According to the Captivate Network's recent Homing From Work survey of 4,000 white collar workers, 45 percent leave work for doctor and dentist appointments and 52 percent go out to buy gifts, greeting cards and flowers. There's been a 31 percent increase in running errands since 2011, the study says.
Yet just 36 percent of employers permit at least some employees to have four-day workweeks, says Ellen Galinsky, president and co-founder of the Families and Work Institute. Only 7 percent allow all or most staffers to do their jobs this way.
"I don't believe the majority of workplaces are supportive of four-day workweeks," says Jessica DeGroot, founder of the Third Path Institute, a Philadelphia-based group that aims to help employees lead "integrated" lives.
Why employers oppose 4-day workweeks
1. Strong organizational norms on who gets ahead at work. DeGroot says managers tend to promote staffers who "put work first," which typically means showing up every weekday.
2. Four-day workweeks add complexity to managers' jobs. "It's much easier to say to everyone, 'Come in at the same time every day and work long hours,'" she says.
"Often, it isn't that employers don't want to offer four-day workweeks, it's that they're not sure what's in it for them," Horn says.
Of course, some types of jobs or workplaces don't easily lend themselves to four-day workweeks. And some employers must pay hourly staffers overtime if they put in more than eight hours a day to get the fifth day off.
Where the Perk Exists
That said, progressive employers in a variety of fields let all or a portion of their staffers work four days a week. (Technology and accounting firms seem to be leading the way.)
Everyone gets a four-day week year-round at tech educator Treehouse Island, in Orlando, Fla., and at Slingshot SEO. Chicago software company 37signals has 32-hour, four-day shifts from May through October.
When Work Works, a book published by the Families and Work Institute and SHRM, describes dozens of employers offering four-day workweeks and other types of flexible schedules.
Some enterprising employees, including ones at senior levels, manage to pull off their own four-day schedules.
Ivan Axelrod, chief operating officer for Provident Financial Management in Santa Monica, Calif., four years ago began taking Mondays off to provide child care for his granddaughter Madelyn, allowing her mom to work those days.
"Finding ways to interact with children and grandchildren just has a reward you can't get out of work," Axelrod told ThirdPath. He now provides caregiving for a grandson each week, too.
Different Ways They're Offered
Four-day workweeks can be done in many ways, with varying hours.

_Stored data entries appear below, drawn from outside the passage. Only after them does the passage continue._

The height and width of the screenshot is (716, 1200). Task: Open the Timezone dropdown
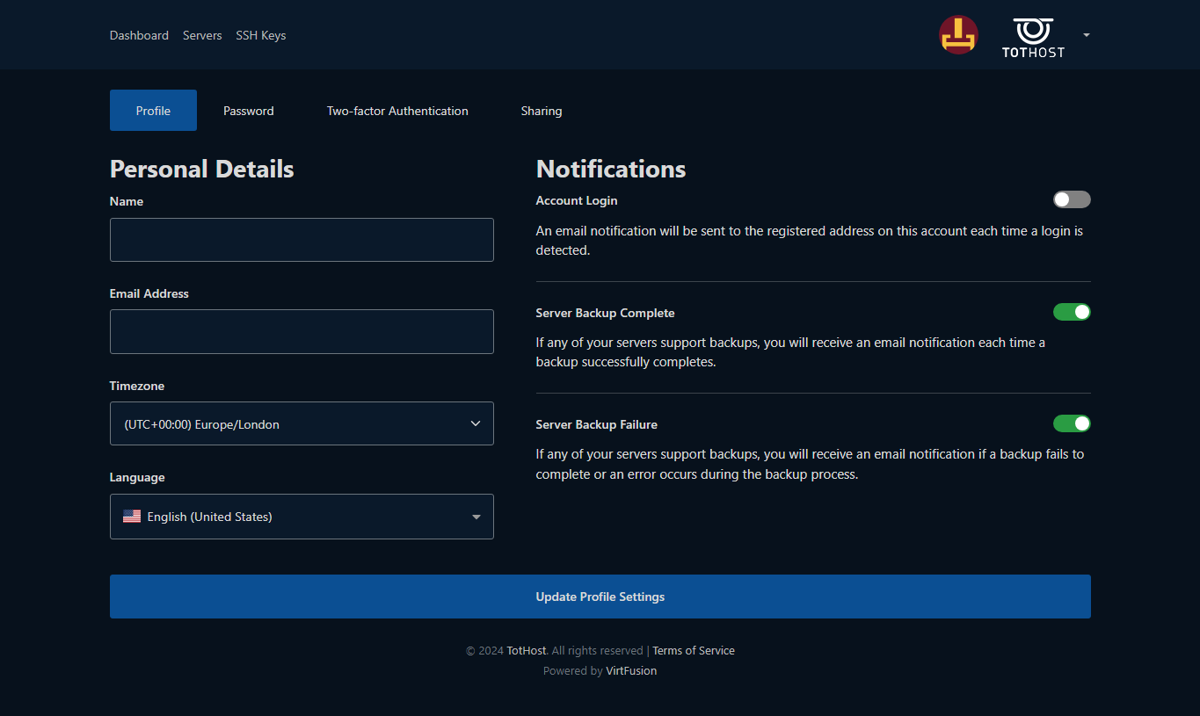pos(302,423)
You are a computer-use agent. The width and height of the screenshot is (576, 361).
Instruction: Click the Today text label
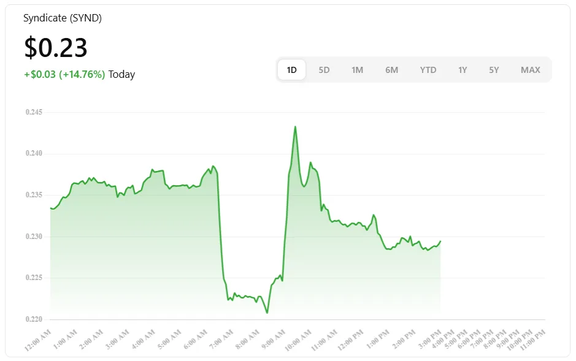121,74
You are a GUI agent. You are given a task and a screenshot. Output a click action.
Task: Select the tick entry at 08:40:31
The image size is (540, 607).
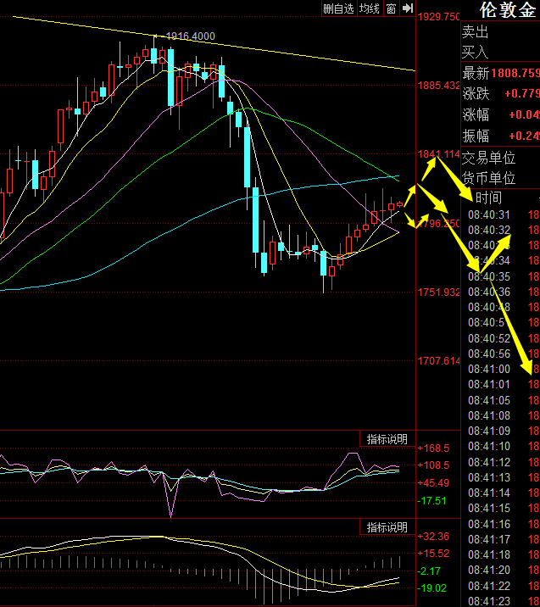coord(492,214)
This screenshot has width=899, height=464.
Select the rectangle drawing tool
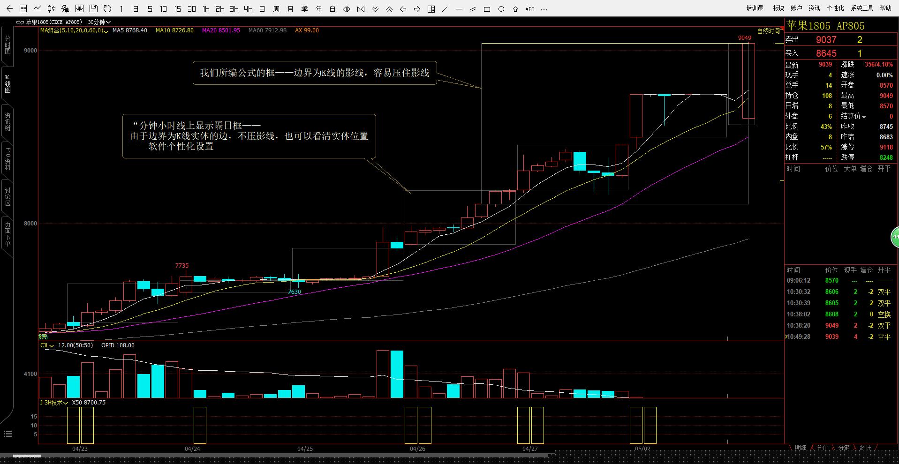coord(487,9)
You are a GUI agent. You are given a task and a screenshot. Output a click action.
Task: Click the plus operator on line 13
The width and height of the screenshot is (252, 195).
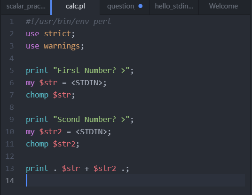click(87, 169)
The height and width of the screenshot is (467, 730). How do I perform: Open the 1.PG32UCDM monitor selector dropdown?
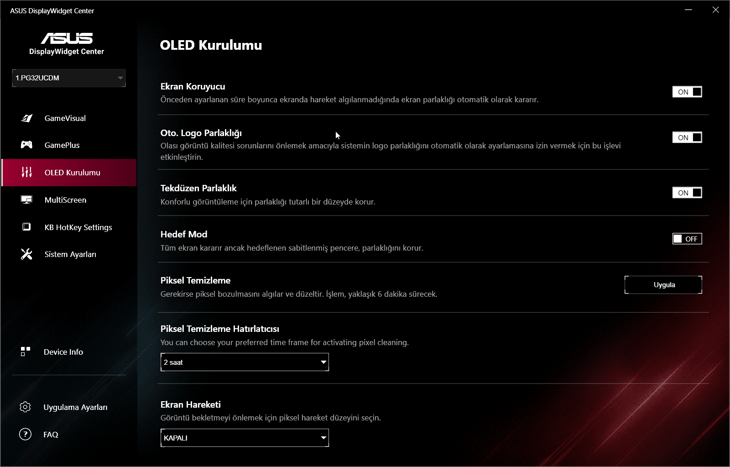tap(69, 78)
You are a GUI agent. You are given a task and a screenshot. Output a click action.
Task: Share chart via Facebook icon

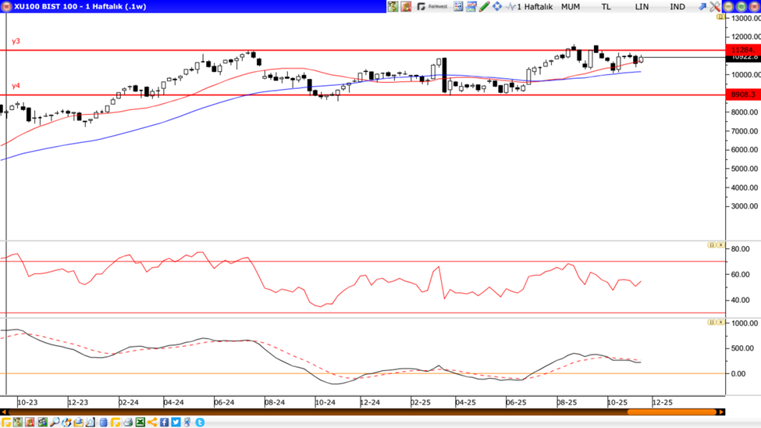(x=164, y=423)
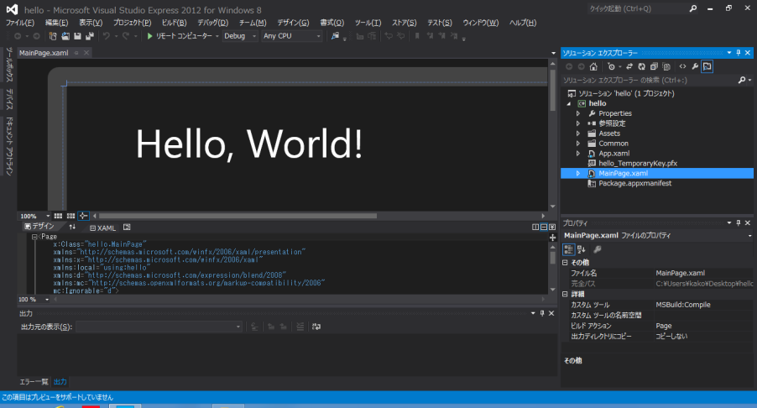Image resolution: width=757 pixels, height=408 pixels.
Task: Click the Refresh icon in Solution Explorer
Action: pyautogui.click(x=640, y=66)
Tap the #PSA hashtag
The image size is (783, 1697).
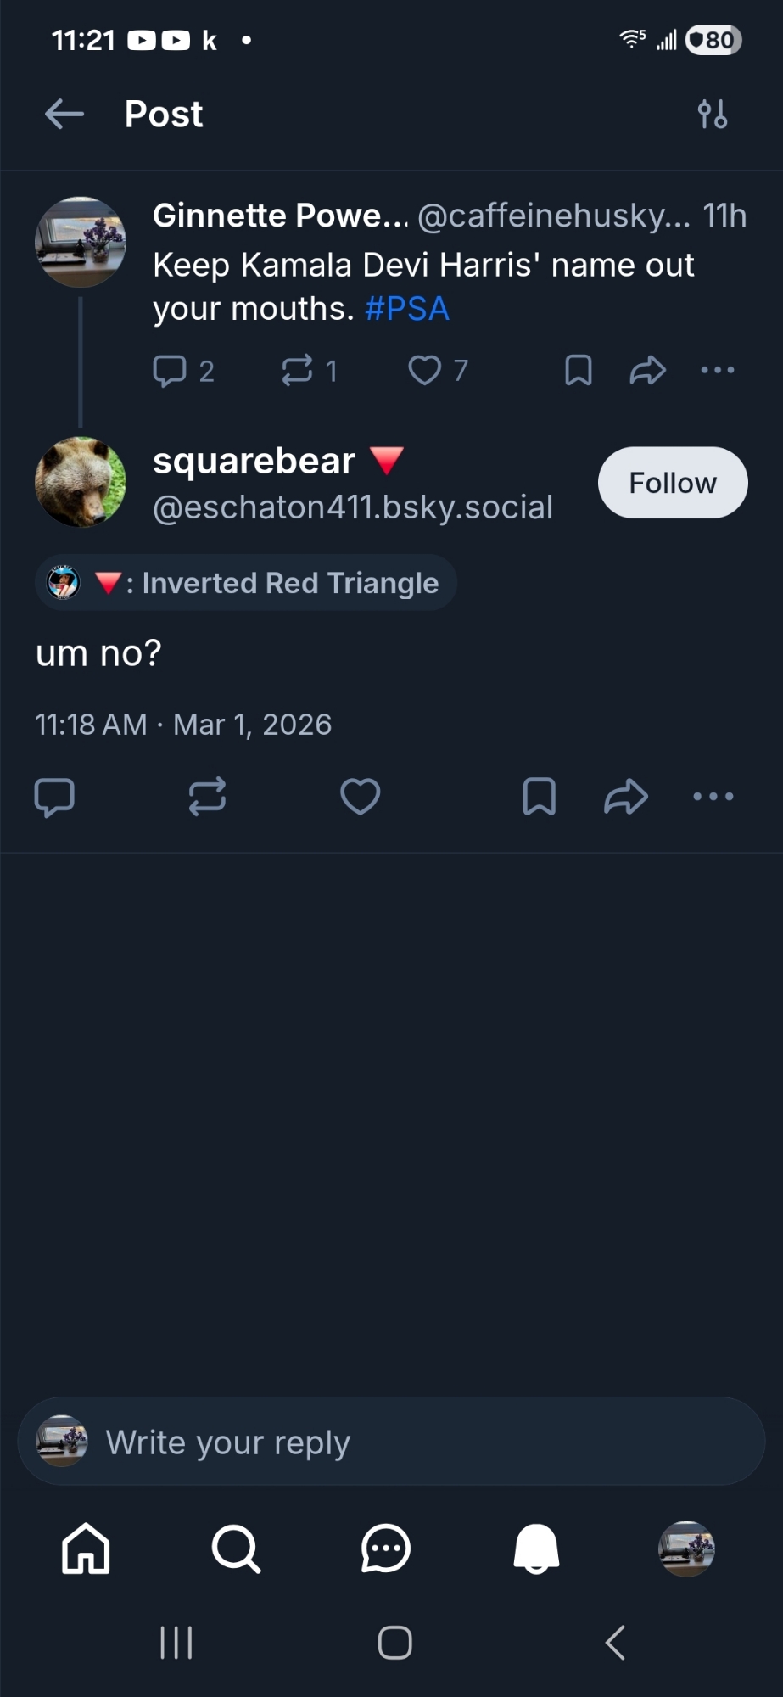pyautogui.click(x=407, y=309)
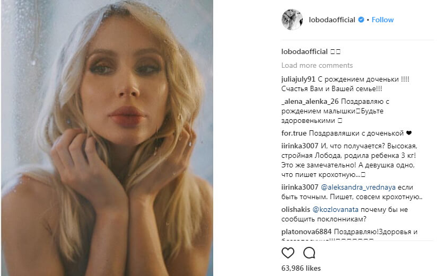Open lobodaofficial username in caption
Viewport: 437px width, 276px height.
point(304,51)
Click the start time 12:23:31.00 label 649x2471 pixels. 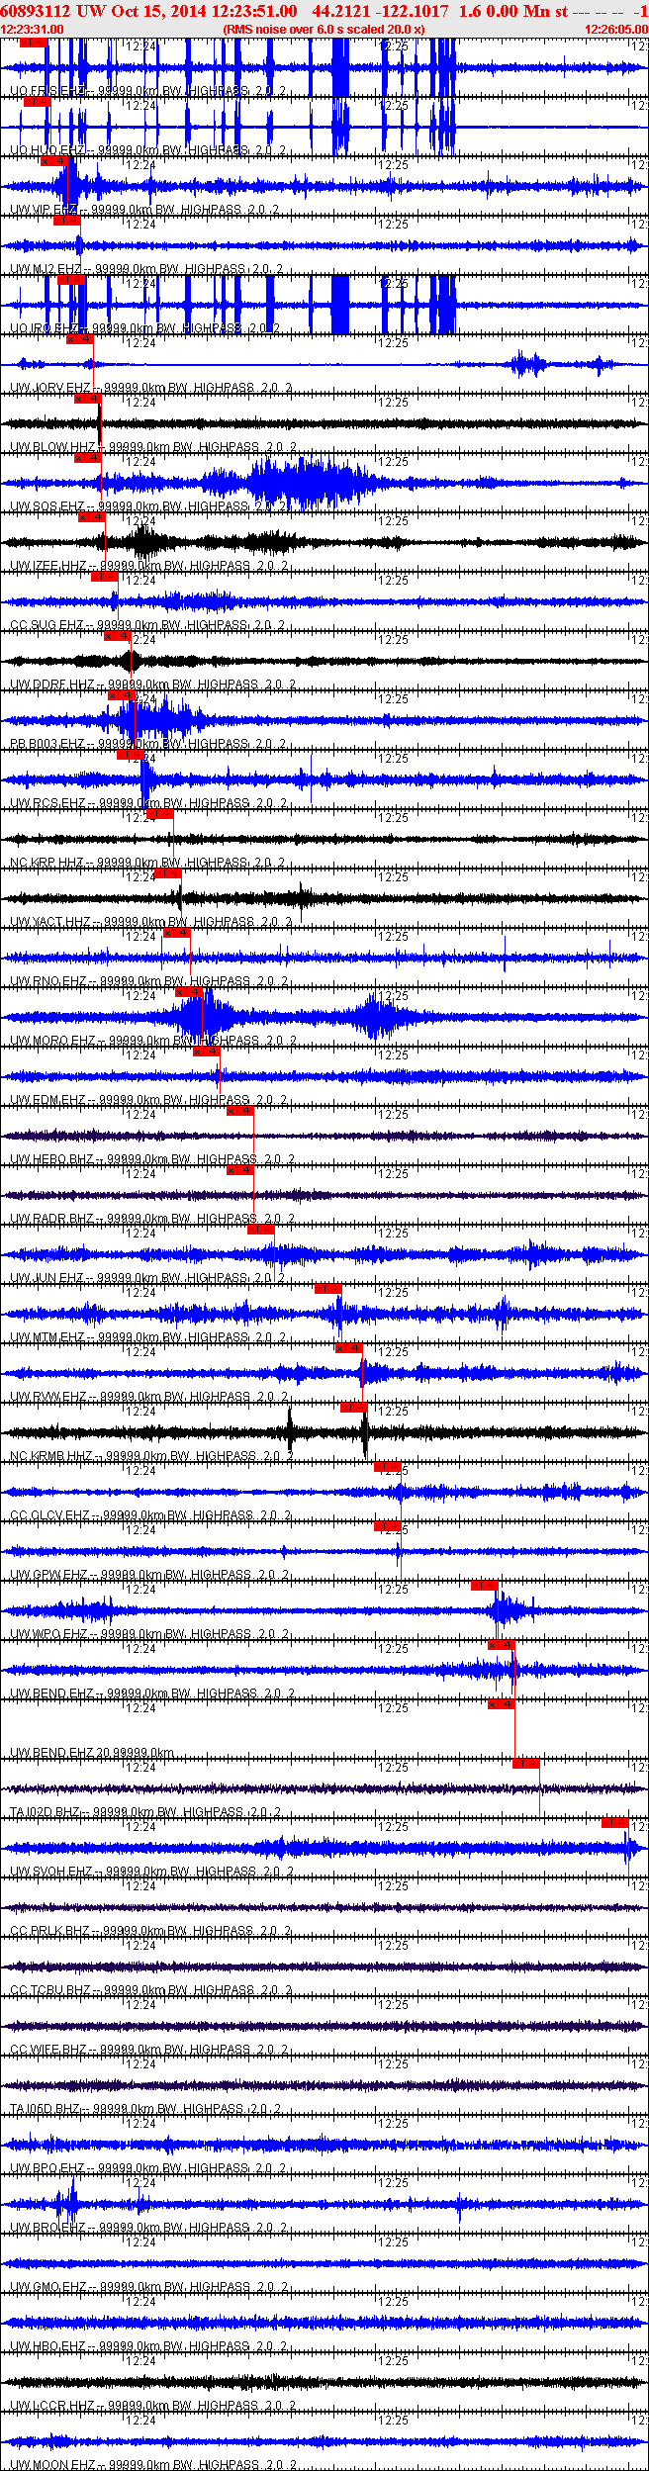click(33, 30)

For example, the 5-4/9 arrangement lets staffers alternate between weeks of five nine-hour days and ones with four nine-hour days, so you get a day off every other week.
Pat Katepoo, the Kaneohe, Hawaii-based head of Work Options, a firm that helps employees negotiate flexible work arrangements, thinks boomers might especially like working a somewhat kinder version of that: eight-hour days with every other Friday off, even if doing so means taking a small pay cut.
"That's a good, creative option for this age group," Katepoo says."They can enjoy longer weekends 26 times a year and with Monday federal holidays, get some four-day weekends. That would let them shoot up to Cape Cod or drive three states over to see their grandkids."
The Trouble With One Method
But I'm not keen on what's known as the 4/10 model, especially for boomers, even though it's the most widely used compressed workweek schedule.
This one requires employees to punch 10-hour days on each of their four workdays. But you can wind up so pooped after continually clocking in for 10 hours that you'll lack the stamina to make your fifth day enjoyable and productive.
"I'm 52 and I don't have the energy I had when I was 22," DeGroot says. "With a 4/10 schedule, I'd need the other day to recover and that defeats the whole purpose of a four-day workweek."